All Our Absolute Divinity
By now basically anyone still bothering to read this was either around during Setaseeker or has read what I had to say about it multiple times. But if something's worth writing about ten times, it's probably worth writing about eleven, and if you're writing about something ten times, it's probably of importance.
Why and to whom are two legitimate questions.
Sometimes I type stupid words or people's names (or more accurately, their nomme de plumes) into a search engine to see what kind of random crap comes up. Yeah, I get pretty bored sometimes. Shut up. In the history of the internet, it honestly never really occurred to me to search for myself (insert cheap pun here) on the net. So I ran a search on one of my previous pseudonyms.
Not surprisingly, there were very few results. One of them was a March 1, 2002 journal entry made by Comrade SyKNiS. Part of it reads as follows:
"Things were pretty turbulent around the site. It was the five of us (Red, Seta, Gain, Neon, and myself), and we all quit the site at least once, with the exception of Red. Here's a rundown of how turbulent each of us five were:
I was the first to quit the site at any point in its existence. In turn, Gain followed after agreeing with something I wrote in the journal about attention seeking. I would return a little after, and Gain unofficially came back (we just kinda slapped his link back up on the website).
Seta quit because of his misintrepretation of something I wrote. After some pleading and apologizing from me in the forum, he promptly came back with a renewed passion for journal writing.
I quit because I didn't like the direction of my journal writing and the fact that I was no longer writing for myself.
The Great Forum War. Gain accuses the site that we are a bunch of attention seekers and quits. Seta quits for no apparent reason, but probably was influenced by Gain's decision. In the end, I rejoined.
Neon and I take turns quitting and joining.
Red quits, I quit because Red quit, and Neon followed."
Skip down a couple paragraphs and...
"And when all of this was over, the first five Setalites (*giggle*) disappeared from Setaseeker, leaving a bunch of Ontarians running the site.
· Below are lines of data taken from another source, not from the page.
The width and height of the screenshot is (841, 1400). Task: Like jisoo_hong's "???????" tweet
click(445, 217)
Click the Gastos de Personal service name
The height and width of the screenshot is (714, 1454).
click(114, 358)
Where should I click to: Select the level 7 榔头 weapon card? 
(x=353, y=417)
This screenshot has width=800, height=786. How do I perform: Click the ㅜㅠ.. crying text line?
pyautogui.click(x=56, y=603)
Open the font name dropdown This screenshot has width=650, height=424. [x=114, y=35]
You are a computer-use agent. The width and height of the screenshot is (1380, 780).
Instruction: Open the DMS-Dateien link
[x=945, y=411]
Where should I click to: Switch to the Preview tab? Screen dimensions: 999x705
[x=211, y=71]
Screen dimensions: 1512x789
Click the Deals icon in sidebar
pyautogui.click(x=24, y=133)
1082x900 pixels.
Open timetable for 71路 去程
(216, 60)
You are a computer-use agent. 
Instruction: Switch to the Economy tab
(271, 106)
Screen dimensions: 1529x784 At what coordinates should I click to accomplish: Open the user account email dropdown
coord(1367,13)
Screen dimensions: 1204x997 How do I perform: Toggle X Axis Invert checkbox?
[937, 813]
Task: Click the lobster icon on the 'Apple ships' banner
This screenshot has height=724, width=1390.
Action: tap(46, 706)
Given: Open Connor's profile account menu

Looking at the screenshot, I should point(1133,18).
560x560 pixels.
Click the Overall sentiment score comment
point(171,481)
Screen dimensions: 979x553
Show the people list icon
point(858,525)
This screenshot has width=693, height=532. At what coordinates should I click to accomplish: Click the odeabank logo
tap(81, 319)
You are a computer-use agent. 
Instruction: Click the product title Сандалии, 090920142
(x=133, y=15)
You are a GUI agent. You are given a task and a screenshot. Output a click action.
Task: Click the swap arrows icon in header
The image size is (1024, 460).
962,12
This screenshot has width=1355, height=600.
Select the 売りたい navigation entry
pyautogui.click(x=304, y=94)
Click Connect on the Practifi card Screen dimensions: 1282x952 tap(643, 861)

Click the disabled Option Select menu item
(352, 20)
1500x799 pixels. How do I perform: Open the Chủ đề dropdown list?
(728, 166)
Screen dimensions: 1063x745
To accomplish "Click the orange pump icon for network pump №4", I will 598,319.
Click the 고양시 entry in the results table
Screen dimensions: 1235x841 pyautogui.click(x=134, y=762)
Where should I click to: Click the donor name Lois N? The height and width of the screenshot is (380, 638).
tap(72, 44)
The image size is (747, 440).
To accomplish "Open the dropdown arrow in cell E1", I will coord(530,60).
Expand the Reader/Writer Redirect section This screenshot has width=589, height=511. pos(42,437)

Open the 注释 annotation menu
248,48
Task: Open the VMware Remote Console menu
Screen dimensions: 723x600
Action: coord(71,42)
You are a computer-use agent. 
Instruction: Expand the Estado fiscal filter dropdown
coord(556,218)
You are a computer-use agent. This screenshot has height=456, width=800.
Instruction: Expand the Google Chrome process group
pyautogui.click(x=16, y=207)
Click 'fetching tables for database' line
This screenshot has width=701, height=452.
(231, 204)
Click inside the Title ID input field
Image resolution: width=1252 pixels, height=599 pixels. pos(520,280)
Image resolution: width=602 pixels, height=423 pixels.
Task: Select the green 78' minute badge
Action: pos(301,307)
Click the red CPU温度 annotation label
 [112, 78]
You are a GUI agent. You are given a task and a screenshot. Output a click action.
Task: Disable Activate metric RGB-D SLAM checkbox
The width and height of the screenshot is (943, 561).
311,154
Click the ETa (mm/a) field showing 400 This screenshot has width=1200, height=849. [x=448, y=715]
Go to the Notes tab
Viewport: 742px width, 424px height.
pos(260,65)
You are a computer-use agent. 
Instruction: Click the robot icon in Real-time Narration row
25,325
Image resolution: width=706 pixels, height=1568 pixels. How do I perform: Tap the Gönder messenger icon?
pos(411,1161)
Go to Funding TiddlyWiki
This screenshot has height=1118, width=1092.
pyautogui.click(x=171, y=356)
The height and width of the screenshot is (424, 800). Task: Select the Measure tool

And Chaos of course. Good old Chaos.
I get the feeling that everyone who quit have put the site to rest and moved on. For some reason, I still hold a strange attachment to the Setaseeker of old. Perhaps it was the prospects of building something great, the collaboration of ideas and thoughts, the chance to create something unlike anything before. Whatever it was, I still miss it sorely. As much as I say that Setaseeker is shotty and doesn't deserve to exist any longer, I still want to see it work and grow into something else."
And again...
"The site lost direction. The site was intended to be not something flashy to the eye and appealing to the majority, but something that appealed to ourselves. It's not about expansion, it's not about free recruiting, it's not about page hits. It was for us, and only us."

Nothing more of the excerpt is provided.